Thermal power station
- Primary fuel: Coal

Power generation
- Nameplate capacity: 7 X 600 MW

External links
- Commons: Related media on Commons

= Mailiao Power Plant =

Power plant in Mailiao, Yunlin, Taiwan

The Mailiao Power Plant (麥寮電廠 (麦寮电厂, Màiliáo Diànchǎng)) is a coal-fired power plant in Formosa Mai-Liao Industrial Park, Mailiao Township, Yunlin County, Taiwan.
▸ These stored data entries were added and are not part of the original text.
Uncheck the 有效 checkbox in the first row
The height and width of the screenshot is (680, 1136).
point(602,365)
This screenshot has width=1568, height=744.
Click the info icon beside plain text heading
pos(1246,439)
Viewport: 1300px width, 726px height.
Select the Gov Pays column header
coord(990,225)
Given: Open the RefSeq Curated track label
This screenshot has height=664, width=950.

With a total installed capacity of 4,200 MW, it is Taiwan's third largest coal-fired power plant, after Taichung Power Plant and Hsinta Power Plant.

==History==
The groundbreaking ceremony for the power plant construction was held on 12 December 1996. Invited to the ceremony were Vice Premier Hsu Li-teh, Minister of Economic Affairs Wang Chih-kang and President of Legislative Yuan Liu Sung-pan.

Commissioned in June 1999 for its first two units, it is the first independent power producer power plant after Taipower ended the electricity supply monopoly in Taiwan in 1994.

==Architecture==
The power plant is located on a 87 hectares of area made of reclaimed land.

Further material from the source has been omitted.